> _Set task 1_:
In the Spark overview below, rewrite the paragraph beginning "Batch/streaming data" as a shorter bulleted list that keeps its main facts.
> _Set task 2_:
From the Spark overview below, reproduce word for word the part that opens with the words containing "- In 2009, Apache" and closes with "industry and academia.".

Spark¶
Apache Spark is a multi-language engine for executing data engineering, data science, and machine learning on single-node machines or clusters.
- In 2009, Apache Spark began as a research project at UC Berkeley’s AMPLab to improve on MapReduce.
- The most widely-used engine for scalable computing: Thousands of companies, including 80% of the Fortune 500, use Apache Spark. Amost 2,000 contributors to the open source project from industry and academia.
Key features¶
Batch/streaming data: Unify the processing of your data in batches and real-time streaming, using your preferred language: Python, SQL, Scala, Java or R.
SQL analytics: Execute fast, distributed ANSI SQL queries for dashboarding and ad-hoc reporting. Runs faster than most data warehouses.
Data science at scale: Perform Exploratory Data Analysis (EDA) on petabyte-scale data without having to resort to downsampling.
Machine learning: Train machine learning algorithms on a laptop and use the same code to scale to fault-tolerant clusters of thousands of machines.
What is Spark¶
- Spark is a lightning-fast cluster computing technology, designed for fast computation.
- It is based on Hadoop MapReduce and it extends the MapReduce model to efficiently use it for more types of computations, which includes interactive queries and stream processing.

> _Supplied data_:
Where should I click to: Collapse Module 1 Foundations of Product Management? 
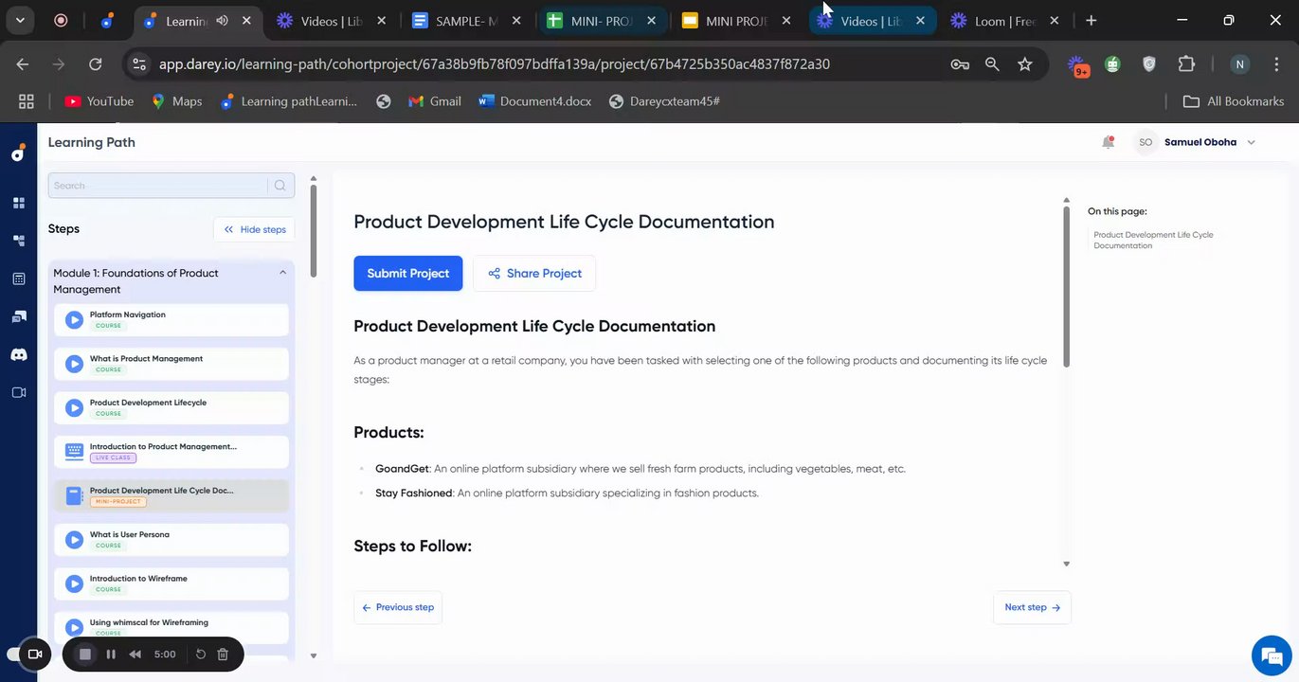(x=282, y=273)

> _Answer 1_:
- Batch/streaming data: one way to process both batch and real-time streaming data
- Languages: Python, SQL, Scala, Java or R

> _Answer 2_:
- In 2009, Apache Spark began as a research project at UC Berkeley’s AMPLab to improve on MapReduce.
- The most widely-used engine for scalable computing: Thousands of companies, including 80% of the Fortune 500, use Apache Spark. Amost 2,000 contributors to the open source project from industry and academia.